(Reuters) - Air Canada ACb.TOACa.TO reported its best-ever second-quarter results and forecast that costs would fall further this year as it ramped-up capacity for the launch of its Rouge discount airline last month.
Shares soared more than 23 percent to C$2.61, climbing back to levels last seen about six weeks ago.
Canada’s largest airline said on Wednesday it expected costs per available seat mile, a key industry matrix, to fall between 1 percent and 2 percent this year, better than the 0.5 percent to 1.5 percent it forecast in June.
“We’ve seen an important improvement in virtually every metric by which a company is measured. Profit, revenue, operational performance, and customer satisfaction,” Chief Executive Calin Rovinescu said on an analyst conference call.
Rovinescu said first-quarter weakness largely stabilized in the second quarter and he expected the trend to continue.
Air Canada, which is struggling to return to profitability, is boosting capacity as competition heats up. Its low-cost Rouge carrier is aimed at high-volume leisure travel to the United States and other international markets.
Montreal-based Air Canada is looking to add another 10 aircraft by the end of 2014 to Rouge’s start-up fleet of four jets. It expects system capacity, as measured by available seat miles, to increase 2.5 percent to 3.5 percent in the third quarter.

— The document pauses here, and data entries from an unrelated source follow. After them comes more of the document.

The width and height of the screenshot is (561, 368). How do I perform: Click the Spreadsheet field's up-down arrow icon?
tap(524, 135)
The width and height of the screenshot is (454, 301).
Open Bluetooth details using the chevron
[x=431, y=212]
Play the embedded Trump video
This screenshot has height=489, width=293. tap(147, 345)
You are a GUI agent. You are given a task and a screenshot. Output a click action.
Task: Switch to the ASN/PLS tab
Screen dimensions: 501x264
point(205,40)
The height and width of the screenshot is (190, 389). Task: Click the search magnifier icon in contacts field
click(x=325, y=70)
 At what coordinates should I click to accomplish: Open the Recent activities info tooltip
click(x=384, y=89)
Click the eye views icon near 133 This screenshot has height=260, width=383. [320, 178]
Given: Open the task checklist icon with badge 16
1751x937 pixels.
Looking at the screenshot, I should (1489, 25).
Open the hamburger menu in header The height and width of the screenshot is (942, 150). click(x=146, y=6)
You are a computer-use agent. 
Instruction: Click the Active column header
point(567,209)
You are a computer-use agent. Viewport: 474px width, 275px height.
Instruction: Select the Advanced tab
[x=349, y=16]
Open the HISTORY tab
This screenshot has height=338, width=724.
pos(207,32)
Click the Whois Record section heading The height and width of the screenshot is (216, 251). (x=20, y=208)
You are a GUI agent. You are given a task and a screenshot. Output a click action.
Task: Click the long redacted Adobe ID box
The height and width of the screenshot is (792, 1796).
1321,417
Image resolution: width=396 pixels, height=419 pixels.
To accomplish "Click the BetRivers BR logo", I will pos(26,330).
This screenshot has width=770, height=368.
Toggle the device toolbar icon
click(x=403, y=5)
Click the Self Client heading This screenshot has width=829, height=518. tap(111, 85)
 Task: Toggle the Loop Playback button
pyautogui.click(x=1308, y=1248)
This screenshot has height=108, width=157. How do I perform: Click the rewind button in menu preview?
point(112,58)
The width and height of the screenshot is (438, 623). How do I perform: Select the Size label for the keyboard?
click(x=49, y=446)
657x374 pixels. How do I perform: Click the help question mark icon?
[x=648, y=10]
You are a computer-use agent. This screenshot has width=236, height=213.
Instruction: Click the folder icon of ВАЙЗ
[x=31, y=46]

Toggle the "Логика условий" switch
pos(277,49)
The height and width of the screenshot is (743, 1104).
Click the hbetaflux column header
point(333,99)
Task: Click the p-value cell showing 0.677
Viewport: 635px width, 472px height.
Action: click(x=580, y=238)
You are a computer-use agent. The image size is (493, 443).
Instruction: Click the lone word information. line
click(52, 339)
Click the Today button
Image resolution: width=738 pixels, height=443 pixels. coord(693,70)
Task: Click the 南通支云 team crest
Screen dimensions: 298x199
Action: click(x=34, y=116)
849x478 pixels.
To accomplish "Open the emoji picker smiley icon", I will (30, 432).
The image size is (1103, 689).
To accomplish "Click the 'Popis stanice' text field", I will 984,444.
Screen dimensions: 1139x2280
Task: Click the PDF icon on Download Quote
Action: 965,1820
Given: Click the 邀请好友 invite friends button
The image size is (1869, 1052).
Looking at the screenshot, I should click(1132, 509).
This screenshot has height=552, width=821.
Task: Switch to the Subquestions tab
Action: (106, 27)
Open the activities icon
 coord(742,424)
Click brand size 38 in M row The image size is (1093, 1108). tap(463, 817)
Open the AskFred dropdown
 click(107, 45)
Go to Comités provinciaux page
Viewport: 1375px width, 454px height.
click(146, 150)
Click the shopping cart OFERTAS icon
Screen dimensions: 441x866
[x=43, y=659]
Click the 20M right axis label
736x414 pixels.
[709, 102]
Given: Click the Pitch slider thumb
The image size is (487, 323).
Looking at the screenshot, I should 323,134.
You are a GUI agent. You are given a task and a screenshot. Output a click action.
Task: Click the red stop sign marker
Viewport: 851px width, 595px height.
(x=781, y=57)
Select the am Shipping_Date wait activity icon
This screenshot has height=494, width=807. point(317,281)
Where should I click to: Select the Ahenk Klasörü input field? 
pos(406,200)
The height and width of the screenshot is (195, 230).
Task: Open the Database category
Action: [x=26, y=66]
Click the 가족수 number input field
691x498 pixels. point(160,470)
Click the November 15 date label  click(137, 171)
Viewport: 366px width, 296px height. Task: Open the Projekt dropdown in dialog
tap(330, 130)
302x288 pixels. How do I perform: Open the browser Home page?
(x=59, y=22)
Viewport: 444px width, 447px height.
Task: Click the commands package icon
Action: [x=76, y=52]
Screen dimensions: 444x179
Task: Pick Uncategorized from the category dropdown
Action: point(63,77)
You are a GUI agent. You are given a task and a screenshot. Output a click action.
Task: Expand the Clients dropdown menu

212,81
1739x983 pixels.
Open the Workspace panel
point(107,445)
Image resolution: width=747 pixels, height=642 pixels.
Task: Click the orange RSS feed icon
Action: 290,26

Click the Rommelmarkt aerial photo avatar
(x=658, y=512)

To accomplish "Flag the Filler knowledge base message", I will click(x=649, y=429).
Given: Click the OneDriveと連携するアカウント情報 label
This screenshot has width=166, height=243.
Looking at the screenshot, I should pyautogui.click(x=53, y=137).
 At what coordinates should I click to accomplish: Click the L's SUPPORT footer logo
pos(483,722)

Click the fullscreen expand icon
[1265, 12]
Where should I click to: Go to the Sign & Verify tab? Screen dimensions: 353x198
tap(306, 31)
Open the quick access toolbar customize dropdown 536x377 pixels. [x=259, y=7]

It still sees capacity increasing 1.5-2.5 percent this year.
“We see Rouge’s more competitive cost structure improving profitability on leisure routes, while at the same time allowing for the introduction of new, efficient aircraft on AC’s mainline fleet without adding significantly more capacity,” said Walter Spracklin, an analyst with RBC Capital Markets, in a client note.
Earnings before interest, taxes, depreciation, amortization and impairment, and aircraft rent - a measure common in the industry - jumped 23 percent to C$385 million.
Operating income rose to C$174 million ($167.7 million) in the quarter from C$63 million a year earlier, on operating revenue of C$3.06 billion. Operating margins improved to 5.7 percent from 2.1 percent.
Air Canada’s passenger revenue per available seat mile increased 0.9 percent on better yield growth, and cost per available seat mile, excluding fuel and other items, fell 1.4 percent year over year.
The company’s net loss narrowed to C$23 million, or 9 Canadian cents per share, from C$161 million, or 59 Canadian cents, in the year-ago period.
On an adjusted basis, Air Canada earned 41 Canadian cents per share, compared with a loss of 2 Canadian cents per share. Analysts expected earnings of 10 Canadian cents, according to Thomson Reuters I/B/E/S.
WestJet Airlines Ltd (WJA.TO), Canada’s No. 2 airline, posted a slightly higher-than-expected profit last week, but its yield growth turned negative in the second quarter and it said revenue per available seat mile would decline in the near term as it launches its Encore regional carrier.